» **Study text**
Editorial
A win for pro-life centers
If you were in the market for a new car and went into a car dealership, would you expect to see a sign prominently displayed telling you that you might get a better deal elsewhere? Or if you were shopping for a mortgage in a bank, wouldn’t you be surprised to see a sign saying that lower rates were available across the street?
Businesses are usually not required to advertise for their competitors. Yet that’s what a California law was doing when it required pro-life pregnancy counseling centers to post signs in a prominent position advising clients that free or low-cost access to abortion and contraception was available elsewhere. The centers also had to state that they were not medical facilities.
The U.S. Supreme Court struck down this law on June 26 by a vote of 5-4, with Justice Anthony Kennedy siding with the four conservative justices: Chief Justice John Roberts, Clarence Thomas, Samuel Alito and Neil Gorsuch. (Kennedy announced his retirement from the court, effective on July 31, the following day.)
It’s a wonder that the court’s decision wasn’t unanimous considering how unfair the California law was. If a law was passed requiring a Buick dealer to post a notice that a customer might get a better deal at a Ford dealer, it probably would have been struck down unanimously. But the California law was about abortion, and those pregnancy counseling centers are trying to convince women not to have an abortion. So the anti-life forces were up in arms.
The fact that the California legislature was able to pass such a law in the first place shows where our country is today on the issue of abortion.

» **Record excerpts**
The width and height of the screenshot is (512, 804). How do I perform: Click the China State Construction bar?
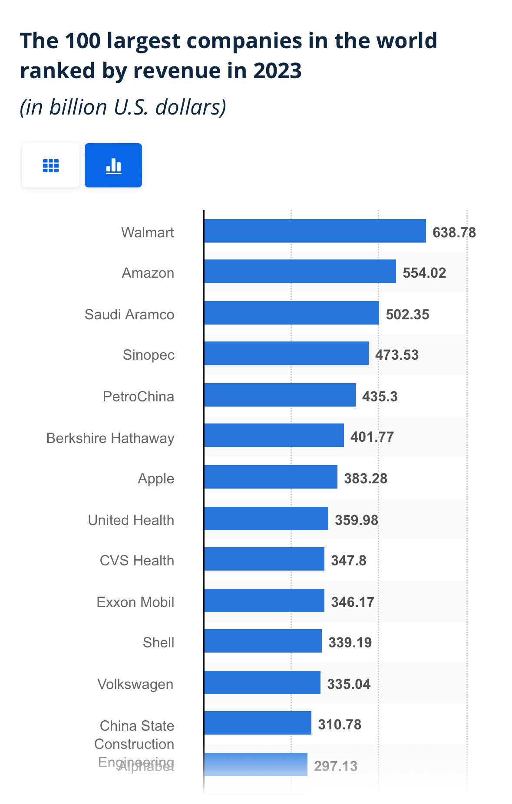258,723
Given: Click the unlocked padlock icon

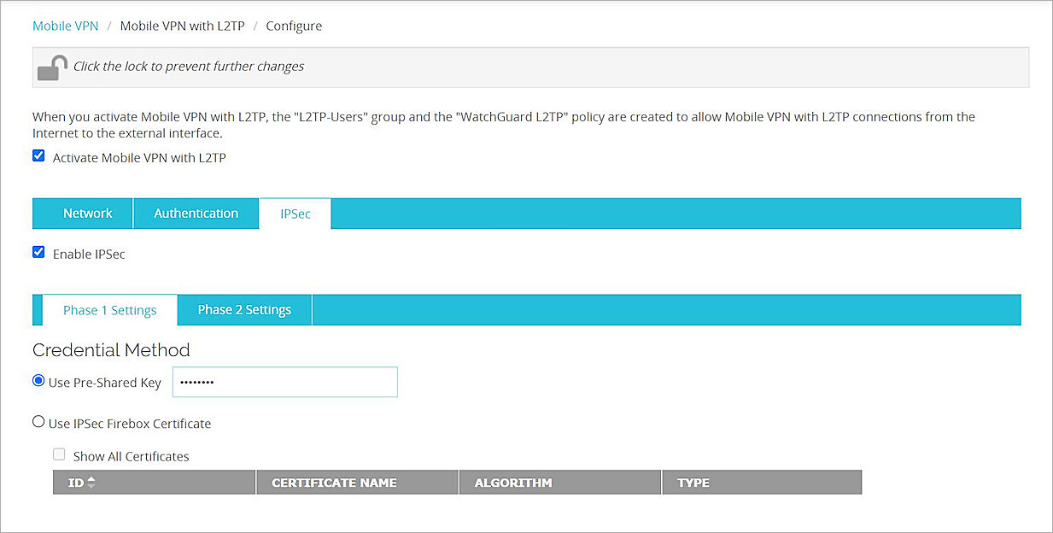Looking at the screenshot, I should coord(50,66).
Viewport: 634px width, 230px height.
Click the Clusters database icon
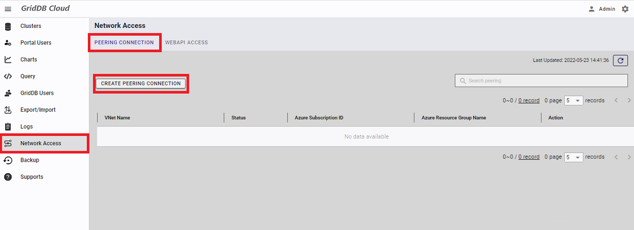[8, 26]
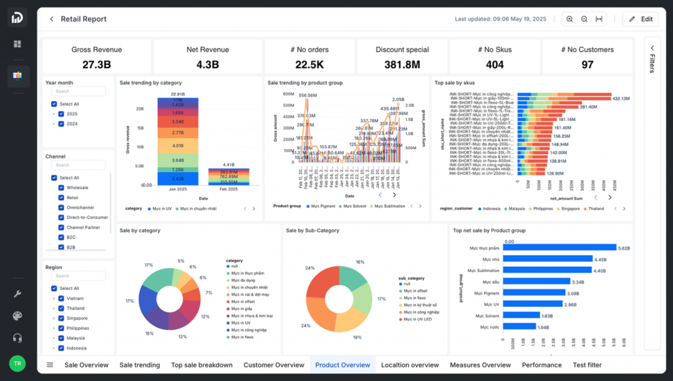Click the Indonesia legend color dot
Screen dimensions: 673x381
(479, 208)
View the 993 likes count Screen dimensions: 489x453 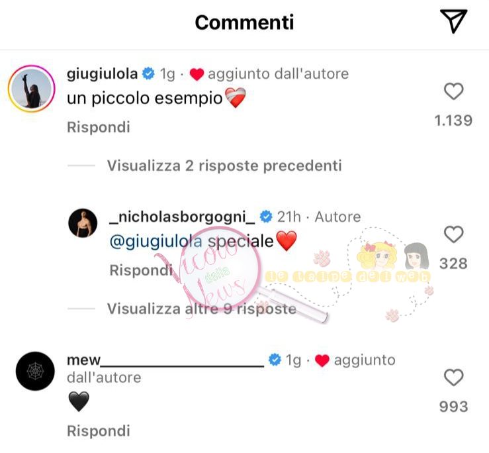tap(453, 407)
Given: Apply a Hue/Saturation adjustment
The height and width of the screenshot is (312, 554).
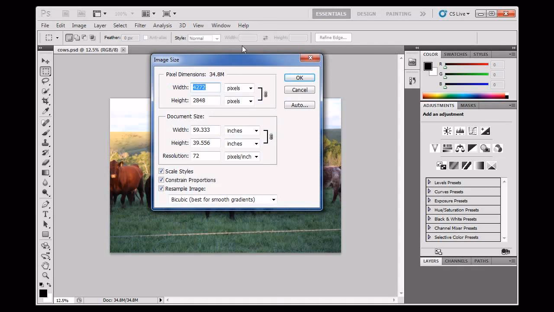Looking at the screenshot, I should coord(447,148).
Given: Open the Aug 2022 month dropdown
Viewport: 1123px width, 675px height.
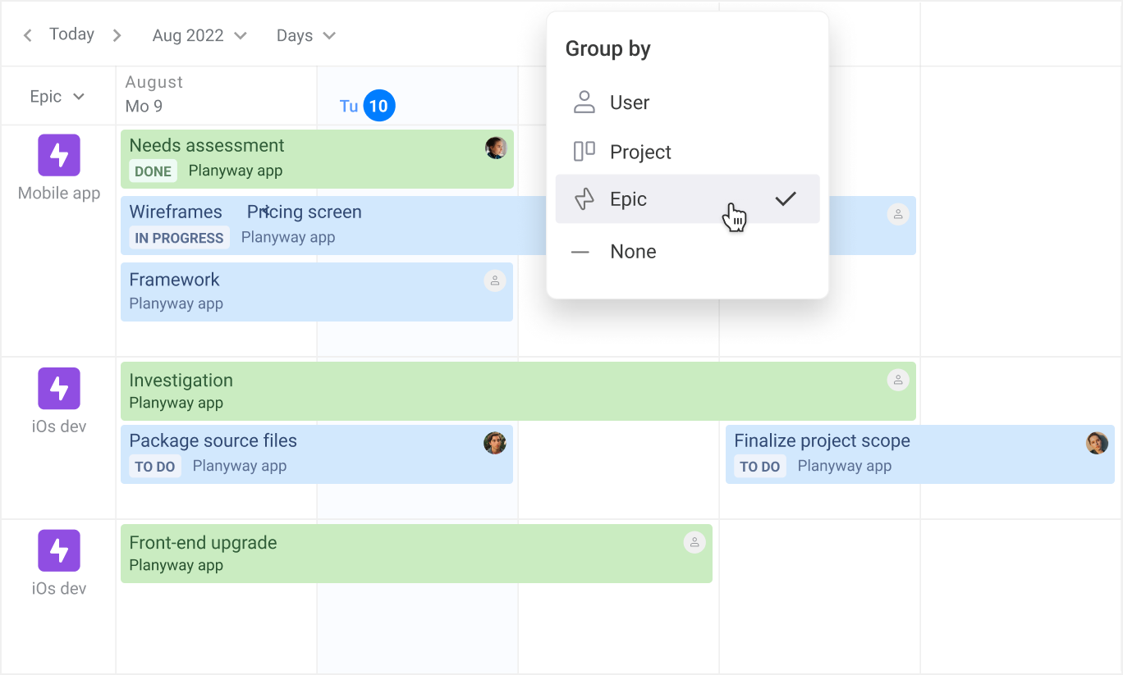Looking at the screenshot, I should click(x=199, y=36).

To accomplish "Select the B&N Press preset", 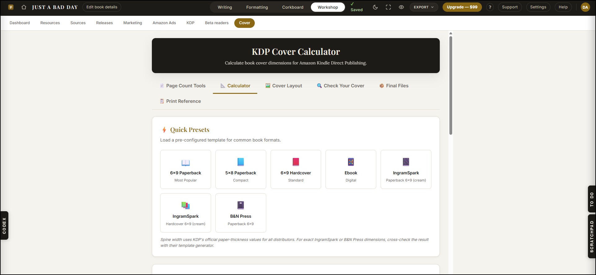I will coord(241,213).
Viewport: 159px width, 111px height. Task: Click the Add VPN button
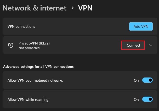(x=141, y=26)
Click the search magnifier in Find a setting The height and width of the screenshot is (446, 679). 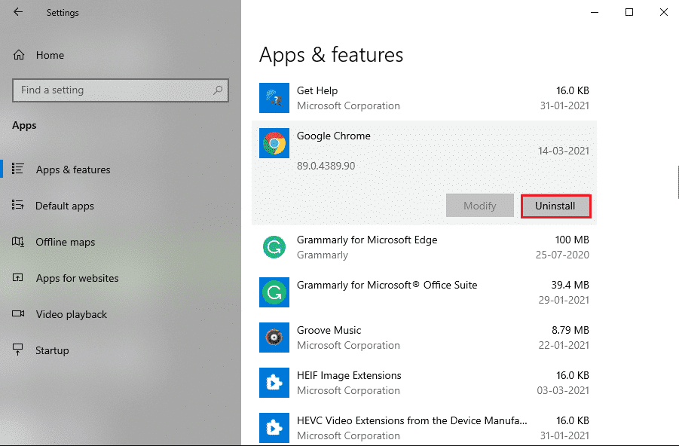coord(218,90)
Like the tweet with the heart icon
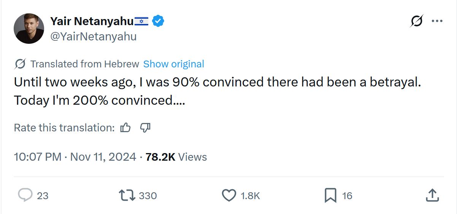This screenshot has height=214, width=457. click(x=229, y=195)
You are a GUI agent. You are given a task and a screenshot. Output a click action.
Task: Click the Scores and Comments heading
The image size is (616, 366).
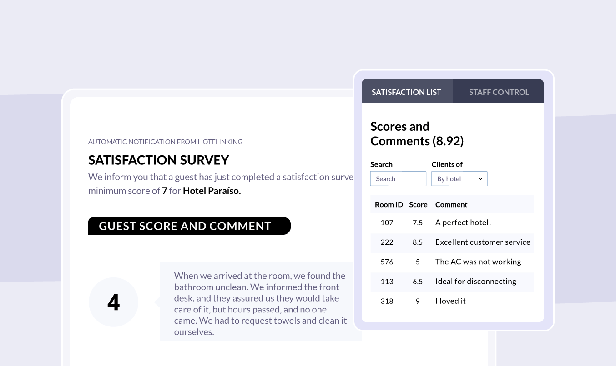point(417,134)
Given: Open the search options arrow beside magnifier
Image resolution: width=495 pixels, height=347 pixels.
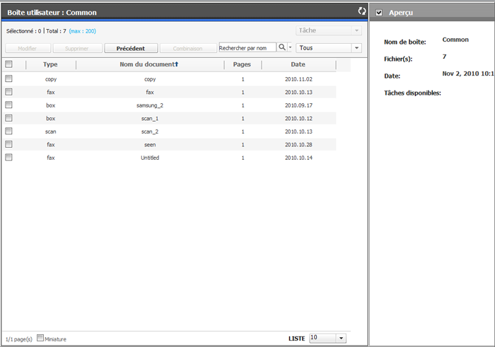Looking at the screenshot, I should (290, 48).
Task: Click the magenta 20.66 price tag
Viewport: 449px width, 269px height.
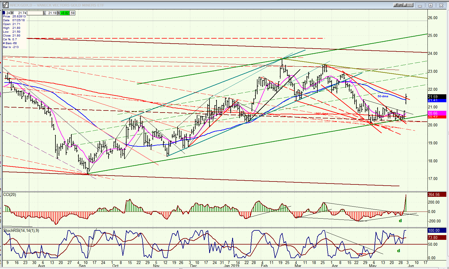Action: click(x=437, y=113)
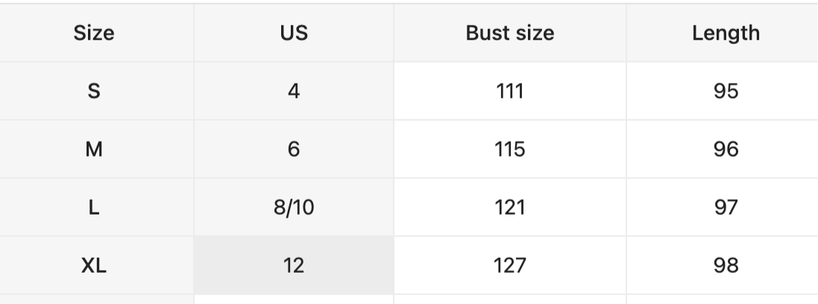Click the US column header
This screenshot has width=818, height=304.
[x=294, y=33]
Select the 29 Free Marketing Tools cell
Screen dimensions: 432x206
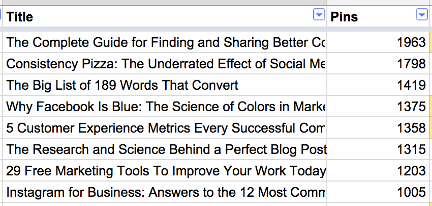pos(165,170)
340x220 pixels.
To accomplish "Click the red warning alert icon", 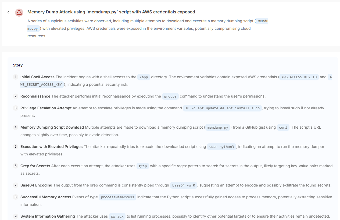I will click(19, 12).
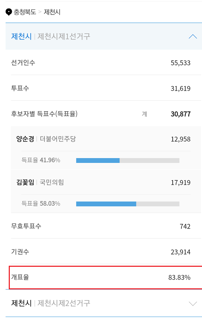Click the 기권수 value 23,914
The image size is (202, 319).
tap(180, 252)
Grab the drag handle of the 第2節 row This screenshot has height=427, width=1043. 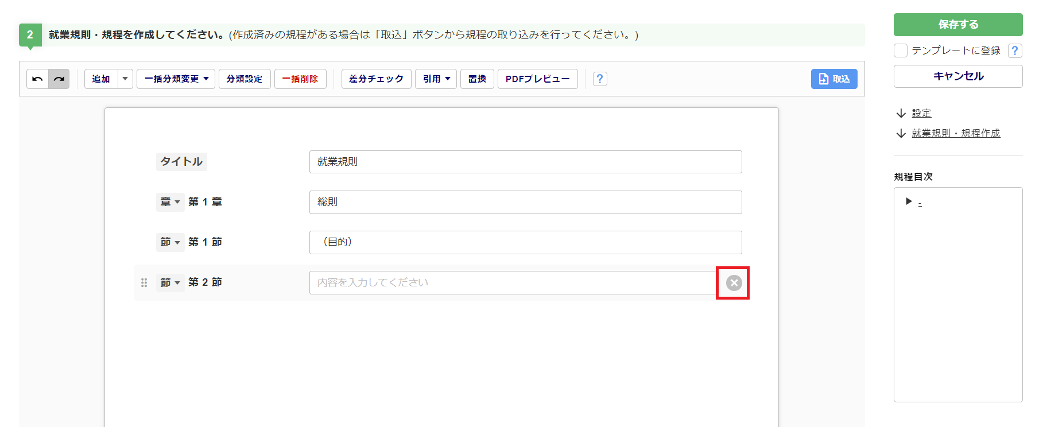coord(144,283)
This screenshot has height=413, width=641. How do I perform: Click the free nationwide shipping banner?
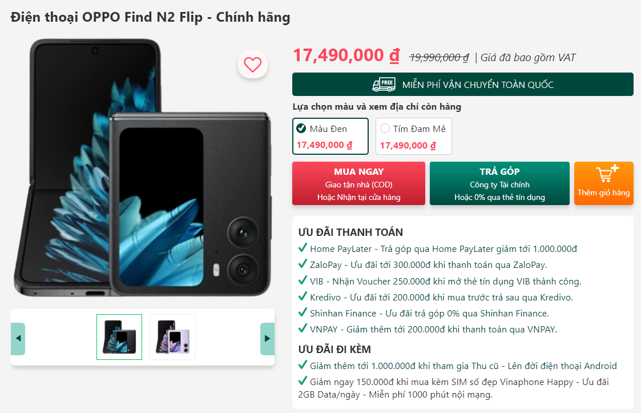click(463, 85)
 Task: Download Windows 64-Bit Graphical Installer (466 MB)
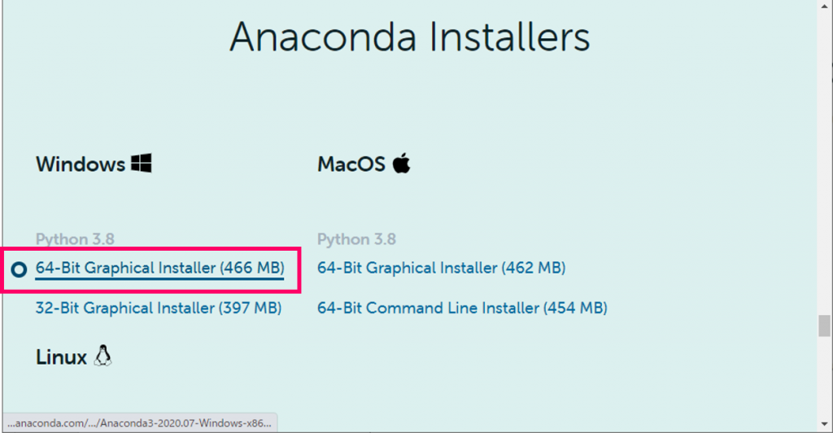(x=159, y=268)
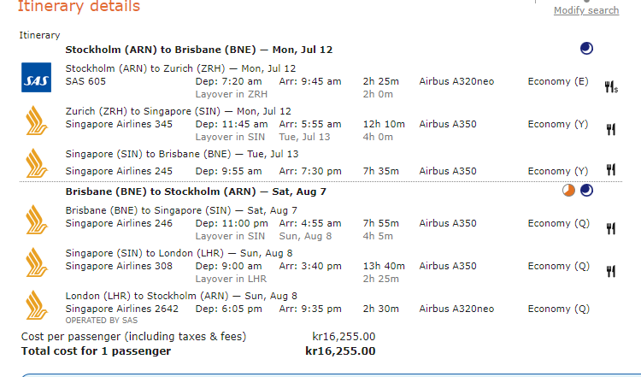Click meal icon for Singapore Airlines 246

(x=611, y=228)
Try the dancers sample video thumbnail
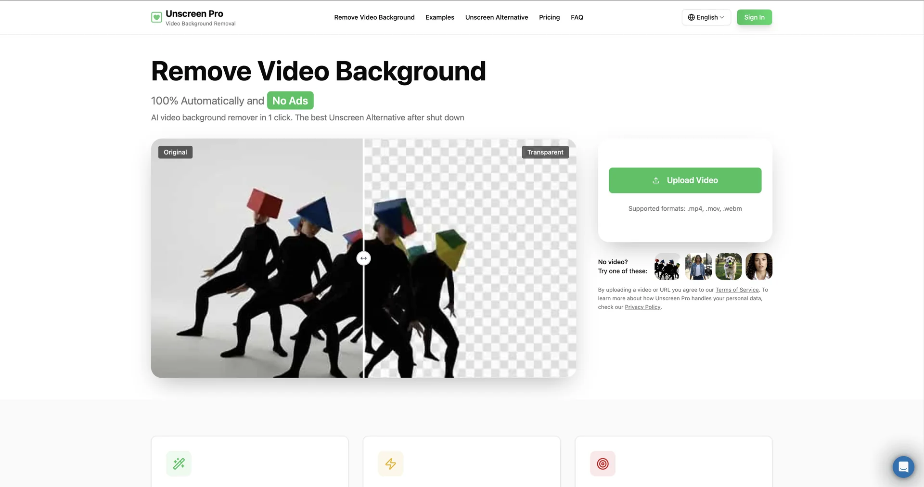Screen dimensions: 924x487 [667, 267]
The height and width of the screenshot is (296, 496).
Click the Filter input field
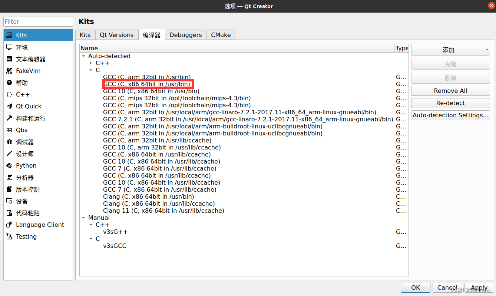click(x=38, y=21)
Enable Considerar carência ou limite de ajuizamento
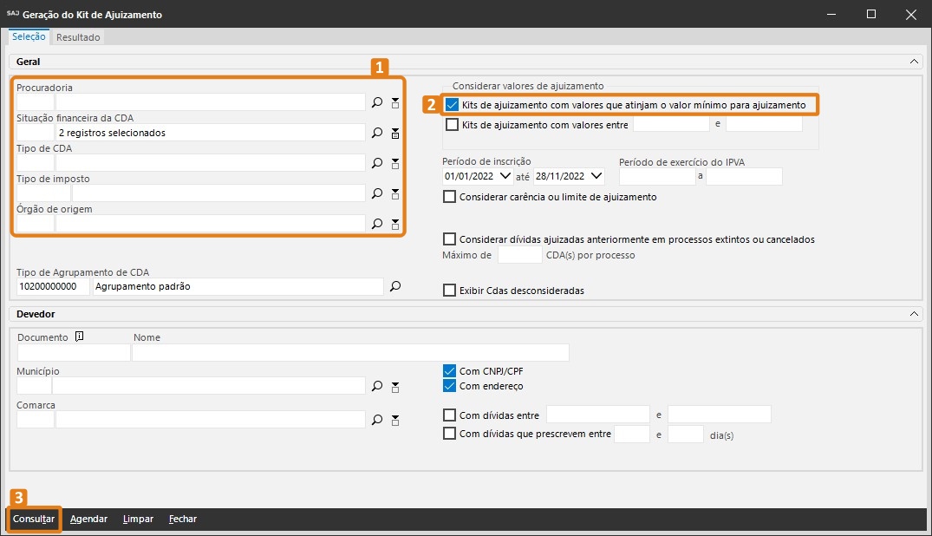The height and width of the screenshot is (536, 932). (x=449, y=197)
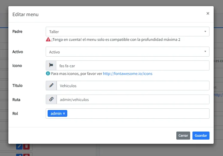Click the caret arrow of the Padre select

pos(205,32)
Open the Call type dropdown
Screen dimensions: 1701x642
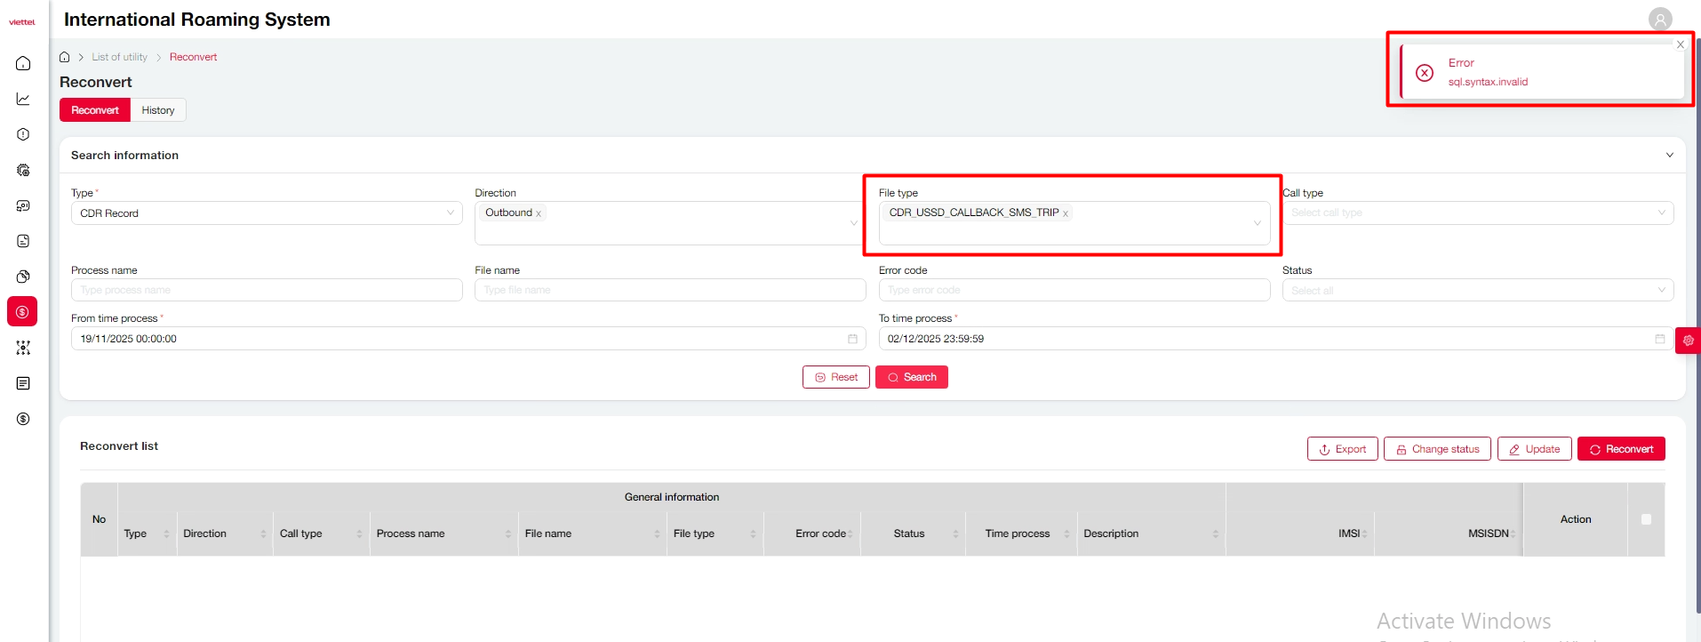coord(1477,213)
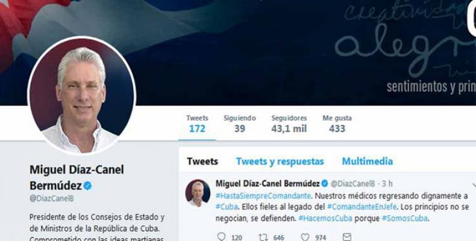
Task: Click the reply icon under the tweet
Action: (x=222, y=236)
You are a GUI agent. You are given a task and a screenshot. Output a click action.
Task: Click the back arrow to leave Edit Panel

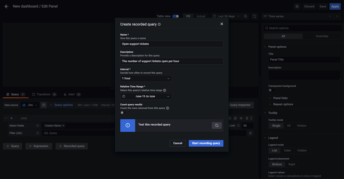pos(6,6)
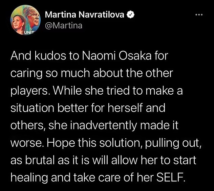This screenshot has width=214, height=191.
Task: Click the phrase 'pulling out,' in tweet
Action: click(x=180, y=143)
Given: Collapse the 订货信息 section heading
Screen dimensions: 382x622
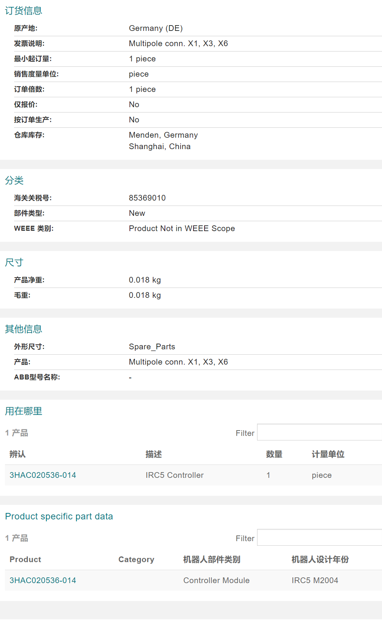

» **Problems and tasks**
#1 According to the editorial on the California pregnancy-center law, why did the law draw a strong reaction, unlike a similar rule for car dealers would have? Answer in one to three sentences.
#2 Say whether each statement agrees with the editorial on the California pregnancy-center law. Answer yes or no for each, and quote the words of the editorial that decide it. (a) The Supreme Court struck down the law by a vote of 5-4. (b) Justice Kennedy announced his retirement the day before the ruling. (c) The law required the centers to state that they were medical facilities.
#3 Continue the editorial on the California pregnancy-center law from its final sentence.

» **Task results**
#1 The California law was about abortion, and the pregnancy counseling centers try to convince women not to have one. The editorial says this is why the "anti-life forces were up in arms," while a comparable rule for a Buick dealer would probably have been struck down unanimously.

#2
(a) Yes: "struck down this law on June 26 by a vote of 5-4"
(b) No: "Kennedy announced his retirement from the court, effective on July 31, the following day."
(c) No: "The centers also had to state that they were not medical facilities."

#3
Justice Thomas wrote the majority opinion for the court. He condemned the idea that the pro-life centers were required to “provide a government-drafted script” about the availability of abortion—“the very practice that petitioners are devoted to opposing.” California can use other means to tell women about the availability of abortion, he wrote, but it “cannot coopt the licensed facilities to deliver its message for it.”
We should note that the decision wasn’t based on the immorality of abortion. It was, rather, a free-speech issue. Requiring the posting of those signs, Thomas wrote, “imposes an unduly burdensome disclosure requirement that will chill their protected speech.”
In a separate concurring opinion, Kennedy said that the California law was a classic example of “the serious threat presented when government seeks to impose its own message in the place of individual speech, thought and expression.”
He continued, “For here the state requires primarily pro-life centers to promote the state’s own preferred message advertising abortions. This compels individuals to contradict their most deeply held beliefs, beliefs grounded in basic philosophical, ethical or religious precepts, or all of these. And the history of the Act’s passage and its underinclusive application suggest a real possibility that these individuals were targeted because of their beliefs.”
We applaud the court’s decision.
—John F. Fink
Appointment of a new justice
Justice Anthony Kennedy’s retirement from the Supreme Court gave President Donald J. Trump an opportunity to nominate his second appointment to the court. He has appointed Judge Brett Kavanaugh, a Catholic who received a Jesuit education, who works with Catholic Charities in Washington, and who coaches his daughter’s Catholic Youth Organization basketball team.
Kennedy was the “swing” vote on the court, sometimes deciding with the conservatives and sometimes with the liberals. Therefore, Kavanaugh, a conservative, could change the complexion of the court for decades. It’s no wonder that liberals are fighting to try to prevent the Senate from confirming Kavanaugh.
Conservatives are already looking ahead, hoping that a court composed of five conservatives and four liberals will reverse the Roe v. Wade decision that legalized abortion. It was precisely because of this possibility that many Americans voted for Trump despite disagreeing with him on other issues.
A note of caution here: The history of the Supreme Court is full of examples of justices who turned out differently than expected when presidents nominated them.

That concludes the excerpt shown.